Stored items
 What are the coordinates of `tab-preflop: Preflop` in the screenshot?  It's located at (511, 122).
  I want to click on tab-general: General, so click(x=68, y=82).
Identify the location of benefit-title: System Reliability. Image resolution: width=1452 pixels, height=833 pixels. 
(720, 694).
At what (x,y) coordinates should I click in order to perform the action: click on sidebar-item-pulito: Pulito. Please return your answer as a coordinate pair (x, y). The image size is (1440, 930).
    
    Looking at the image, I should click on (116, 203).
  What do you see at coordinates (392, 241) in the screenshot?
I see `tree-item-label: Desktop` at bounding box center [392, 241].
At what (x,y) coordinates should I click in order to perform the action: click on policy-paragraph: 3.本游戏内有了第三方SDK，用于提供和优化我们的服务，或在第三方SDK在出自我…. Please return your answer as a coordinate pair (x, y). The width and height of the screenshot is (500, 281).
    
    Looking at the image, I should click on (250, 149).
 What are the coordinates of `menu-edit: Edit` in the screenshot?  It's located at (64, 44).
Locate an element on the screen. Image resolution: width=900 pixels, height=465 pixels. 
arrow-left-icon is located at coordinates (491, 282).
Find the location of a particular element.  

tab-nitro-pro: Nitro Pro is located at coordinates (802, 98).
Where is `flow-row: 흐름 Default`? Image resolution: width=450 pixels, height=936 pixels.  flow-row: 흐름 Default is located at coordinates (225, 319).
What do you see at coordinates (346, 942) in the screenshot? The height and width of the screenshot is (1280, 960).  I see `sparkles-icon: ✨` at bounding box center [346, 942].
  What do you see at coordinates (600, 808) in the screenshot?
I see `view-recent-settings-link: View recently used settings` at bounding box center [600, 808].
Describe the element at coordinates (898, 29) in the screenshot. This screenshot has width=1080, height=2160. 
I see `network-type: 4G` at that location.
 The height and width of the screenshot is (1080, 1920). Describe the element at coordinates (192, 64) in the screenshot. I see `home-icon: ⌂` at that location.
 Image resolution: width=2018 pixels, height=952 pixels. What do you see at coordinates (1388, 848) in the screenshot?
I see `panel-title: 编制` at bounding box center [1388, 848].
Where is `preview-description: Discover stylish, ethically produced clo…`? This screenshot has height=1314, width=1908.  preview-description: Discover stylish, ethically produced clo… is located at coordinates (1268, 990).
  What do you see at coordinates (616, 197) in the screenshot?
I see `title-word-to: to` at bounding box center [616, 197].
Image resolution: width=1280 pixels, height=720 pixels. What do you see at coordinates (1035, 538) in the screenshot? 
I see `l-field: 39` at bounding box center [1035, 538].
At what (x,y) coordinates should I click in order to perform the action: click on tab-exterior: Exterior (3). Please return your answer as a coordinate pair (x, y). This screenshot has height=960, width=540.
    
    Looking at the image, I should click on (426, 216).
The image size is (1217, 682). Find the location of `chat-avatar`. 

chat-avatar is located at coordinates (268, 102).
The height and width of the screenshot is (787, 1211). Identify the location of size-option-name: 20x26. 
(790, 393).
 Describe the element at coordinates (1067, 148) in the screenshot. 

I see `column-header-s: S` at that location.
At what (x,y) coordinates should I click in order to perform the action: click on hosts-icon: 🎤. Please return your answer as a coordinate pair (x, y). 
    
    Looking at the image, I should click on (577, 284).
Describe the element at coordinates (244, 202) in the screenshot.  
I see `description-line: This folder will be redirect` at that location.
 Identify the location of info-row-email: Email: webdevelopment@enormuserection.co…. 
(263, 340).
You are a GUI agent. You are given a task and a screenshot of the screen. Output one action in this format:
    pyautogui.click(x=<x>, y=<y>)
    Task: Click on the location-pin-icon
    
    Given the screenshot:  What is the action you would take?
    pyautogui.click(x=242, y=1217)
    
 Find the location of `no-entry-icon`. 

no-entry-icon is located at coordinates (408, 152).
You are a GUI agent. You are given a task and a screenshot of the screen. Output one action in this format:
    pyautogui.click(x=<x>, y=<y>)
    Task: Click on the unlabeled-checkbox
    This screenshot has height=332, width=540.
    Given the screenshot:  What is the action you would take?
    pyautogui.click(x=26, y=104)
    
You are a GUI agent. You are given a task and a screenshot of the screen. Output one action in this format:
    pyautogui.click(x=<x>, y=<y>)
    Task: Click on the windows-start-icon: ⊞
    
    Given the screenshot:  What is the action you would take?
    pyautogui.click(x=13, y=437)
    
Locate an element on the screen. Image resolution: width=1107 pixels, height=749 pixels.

### Task description
Could you rewrite the stored items as a numbered list, covering only the stretch from the start of the entries through the line containing "coordinates (225, 319).", both ends included, and skipping blank lines?

### Exercise output
1.  What are the coordinates of `tab-preflop: Preflop` in the screenshot?  It's located at (511, 122).
2.   I want to click on tab-general: General, so click(x=68, y=82).
3. Identify the location of benefit-title: System Reliability. Image resolution: width=1452 pixels, height=833 pixels. 
4. (720, 694).
5. At what (x,y) coordinates should I click in order to perform the action: click on sidebar-item-pulito: Pulito. Please return your answer as a coordinate pair (x, y). The image size is (1440, 930).
6.     Looking at the image, I should click on (116, 203).
7.   What do you see at coordinates (392, 241) in the screenshot?
8. I see `tree-item-label: Desktop` at bounding box center [392, 241].
9. At what (x,y) coordinates should I click in order to perform the action: click on policy-paragraph: 3.本游戏内有了第三方SDK，用于提供和优化我们的服务，或在第三方SDK在出自我…. Please return your answer as a coordinate pair (x, y). The width and height of the screenshot is (500, 281).
10.     Looking at the image, I should click on (250, 149).
11.  What are the coordinates of `menu-edit: Edit` in the screenshot?  It's located at (64, 44).
12. Locate an element on the screen. Image resolution: width=900 pixels, height=465 pixels. 
13. arrow-left-icon is located at coordinates (491, 282).
14. Find the location of a particular element.  
15. tab-nitro-pro: Nitro Pro is located at coordinates (802, 98).
16. Where is `flow-row: 흐름 Default`? Image resolution: width=450 pixels, height=936 pixels.  flow-row: 흐름 Default is located at coordinates (225, 319).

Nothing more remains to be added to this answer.